24.9.03

ic NorthernIreland - Northern Ireland News


Battle Call to SF Activists Sep 24 2003




By Ciaran McKeown, Political Correspondent c.mckeown@newsletter.co.uk


THE IRA may not be ready to say that the war is over, but Sinn Fein leader Gerry Adams all but said yesterday that the Assembly election is on for this year.

Prior to a third meeting with Ulster Unionist leader David Trimble at Stormont yesterday, he declared his party to be on an election footing as of last night.

Sinn Fein activists from all over Northern Ireland and the Republic gathered at Stormont yesterday for a strategy meeting, billed as ''Building for Irish Reunification'' and, while pundits were listening intently for any light on the Trimble-Adams dialogue, the focus of the meeting appeared to be genuinely on elections.

Mr Adams said they would be fighting local government elections in the Republic next year, as well as the European elections, and assured the activists that ''Sinn Fein would be the story of the elections''.

"Some have argued what they have referred to as a successful election is only possible if the IRA does certain things,'' he said.

"We have argued that an election and the right of people to vote is a matter of political principle and that Mr Blair should not have cancelled the elections when he did.

"With this business about the IRA doing certain things, all of us have been through all of that last spring.

"So I think the two governments, as they seek to work all of this out with us and with other parties, need to have some sense of what is do-able, of what is possible, of what is realisable.

"It isn't just down to the IRA and just down to republicans.

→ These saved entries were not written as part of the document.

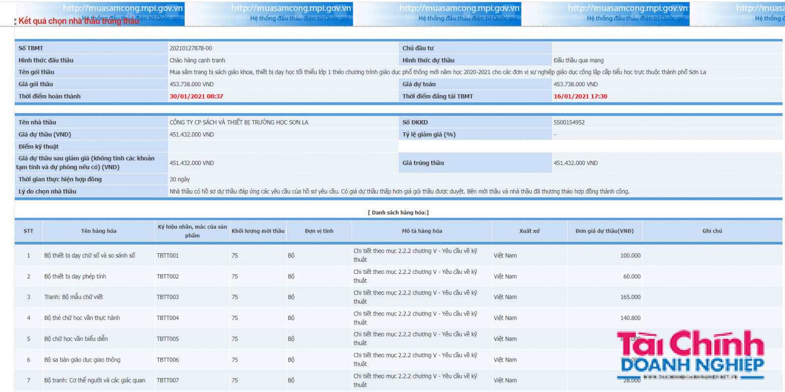
Task: Click the red completion date 30/01/2021 08:37
Action: [x=196, y=97]
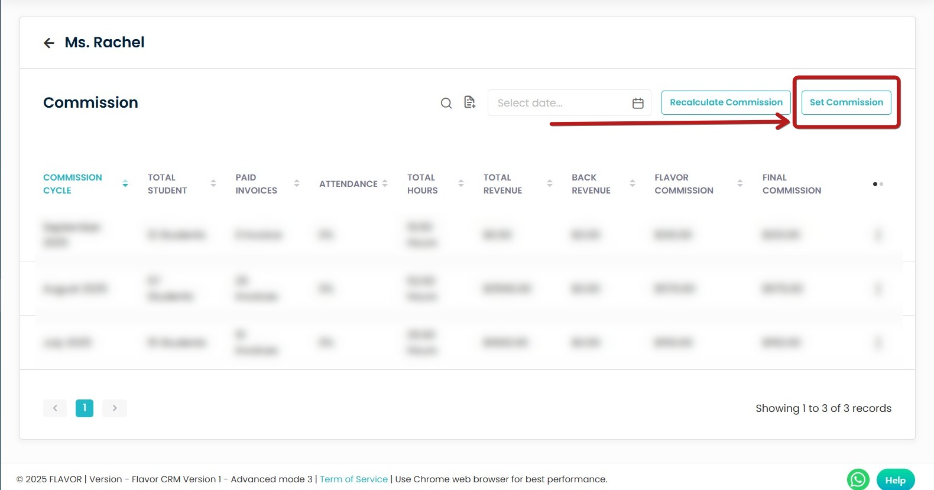
Task: Sort by Total Revenue column
Action: coord(550,184)

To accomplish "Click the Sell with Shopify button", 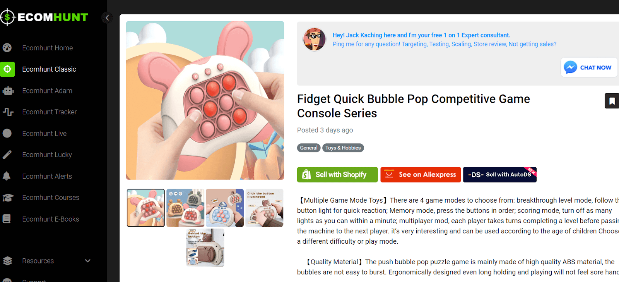I will (337, 175).
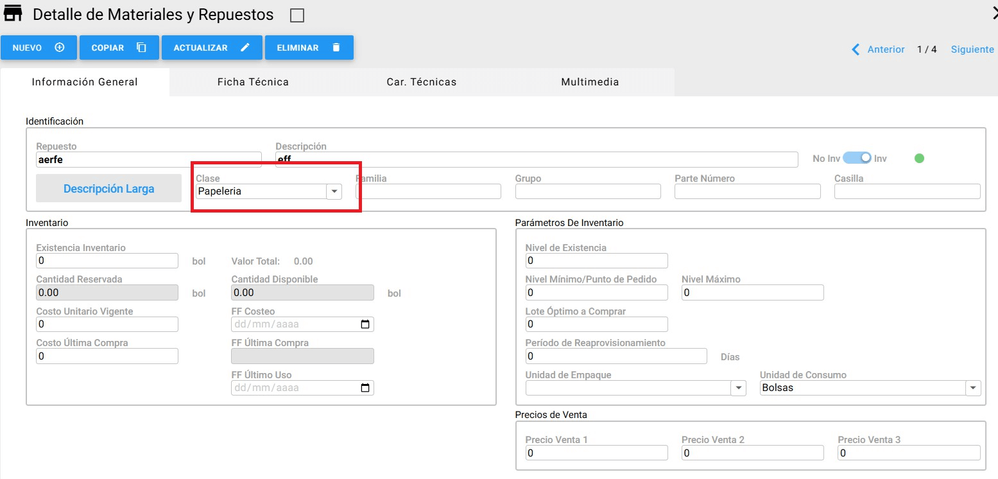Check the box next to the page title
This screenshot has width=998, height=479.
coord(297,15)
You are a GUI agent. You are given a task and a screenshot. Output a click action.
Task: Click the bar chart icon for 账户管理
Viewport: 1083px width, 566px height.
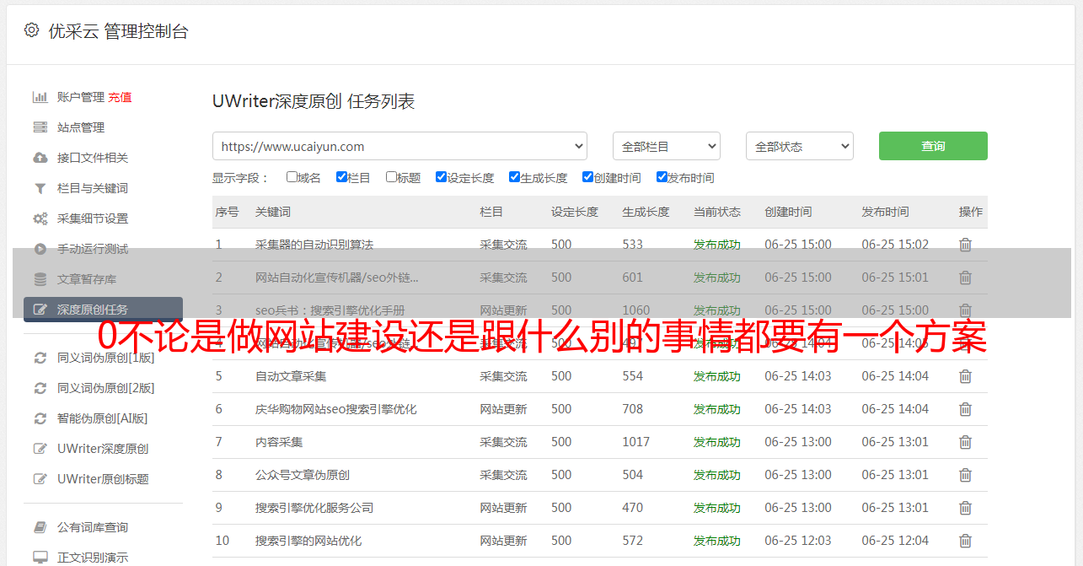click(40, 97)
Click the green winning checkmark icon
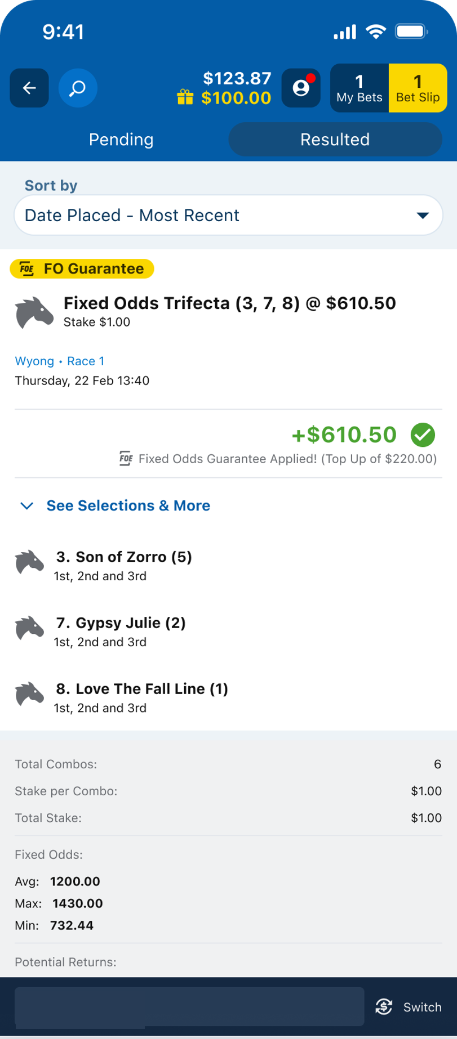The image size is (457, 1039). click(423, 435)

This party is totally wedded, not just to making this Agreement work, but to making the entire peace process work and to bring about an entirely new dispensation on this island.

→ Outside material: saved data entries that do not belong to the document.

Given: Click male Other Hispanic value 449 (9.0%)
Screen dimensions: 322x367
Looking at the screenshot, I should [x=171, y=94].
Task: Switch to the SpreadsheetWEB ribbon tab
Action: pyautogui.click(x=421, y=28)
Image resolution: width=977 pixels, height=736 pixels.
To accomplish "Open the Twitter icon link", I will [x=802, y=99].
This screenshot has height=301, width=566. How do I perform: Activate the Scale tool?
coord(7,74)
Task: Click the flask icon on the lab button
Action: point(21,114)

"But to get other people to do things or to say things, as we have seen in the spring of this year, is sometimes very, very difficult, particularly or especially when those people have not fulfilled their obligations.''

Mr Adams singled out the Human Rights Commission and Equality Commission for criticism, and said the governments had to address the ''whole vexed question'' of scaling down military installations.

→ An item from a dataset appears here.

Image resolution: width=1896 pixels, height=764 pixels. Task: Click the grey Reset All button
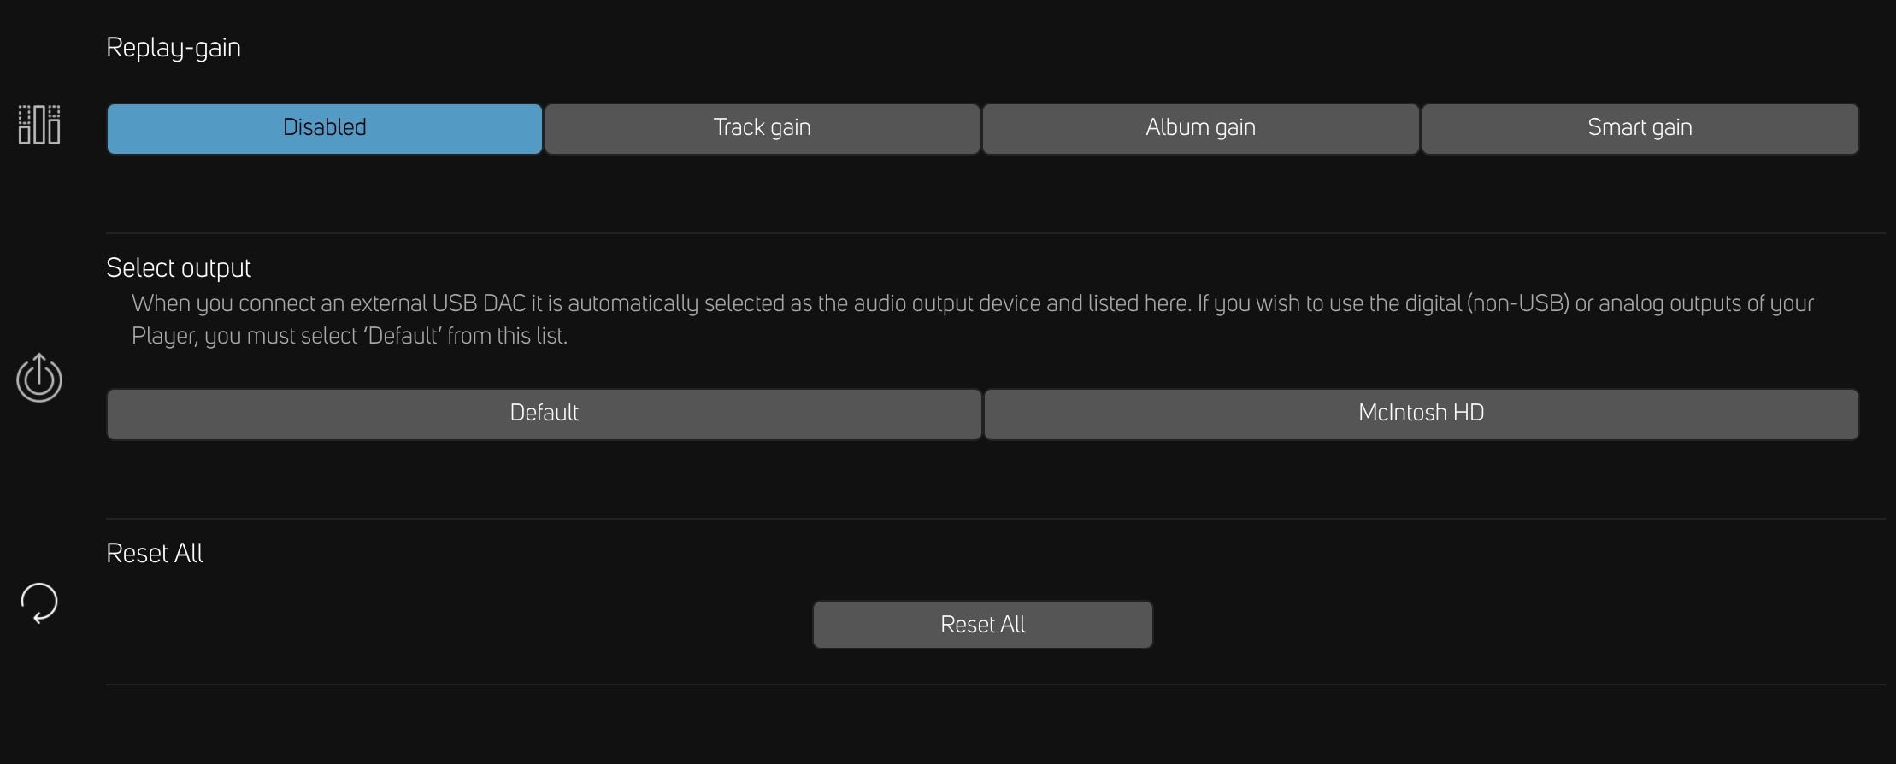pos(983,625)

He described the Good Friday Agreement as a ''site of struggle'' aimed at delivering change.

"What I am trying to say is of course there are challenges and the end of this process will end up with the situation where there won't be armed groups, including the IRA, active on this island, that we will have an entirely demilitarised and peaceful situation.

"But that is a journey that we are all on. "I will meet Mr Trimble after this meeting and we will discuss all of these issues and I think that it is fair to say that there are elements within unionism who clearly, despite hesitancy in the past, want this to work.

"My main message in these remarks in terms of collective responsibility is aimed at Tony Blair and the Taoiseach - let's be reasonable and rational about what is do-able in the immediate term.''


While the wider political community wondered if the Stormont gathering was an elaborate Sinn Fein exercise to demonstrate the primacy of politics over the physical-force tradition, party chairman Mitchel McLaughlin emphasised specific policies.

Holding forth a vision of an ''Ireland of Equals'', he itemised expansion of existing Implementation Bodies and Areas of Cooperation, an all-Ireland Rights for All Charter, an all-Ireland Consultative Forum, development of the Cross-Border Corridor and an all-Ireland Spatial Strategy that would ensure equitable treatment in infrastructural investment and development for all regions.

Neither Mr Adams and nor Mr Trimble commented later on what was their third face-to-face meeting in the last fortnight.

Former SDLP Minister Sean Farren said both the Ulster Unionist and Sinn Fein leaders knew and ''have known since last spring'' what they had to do.

"David Trimble and Gerry Adams both need to make clear that they are going to live up to the Joint Declaration.

"That means the UUP committing never again to play political games with our democratic institutions, never again collapsing them to suit their own party interests.

"It also means the republican movement making clear that it will bring paramilitary activity to an end for once and for all.''

While those most directly involved in negotiations have been at pains to play down hopes of a breakthrough to an election, the feeling seemed to be growing yesterday that every passing day made further postponement of an election more difficult.

Meanwhile, a summer of internal upheaval in the Ulster Unionist Party seemed like ancient history last night as an under-attended meeting of party officers had informal discussions on their approach to the various elements of the Joint Declaration.

Jeffrey Donaldson attended and left early for a constituency meeting. The words split, discipline, whip and resignation were nowhere to be heard.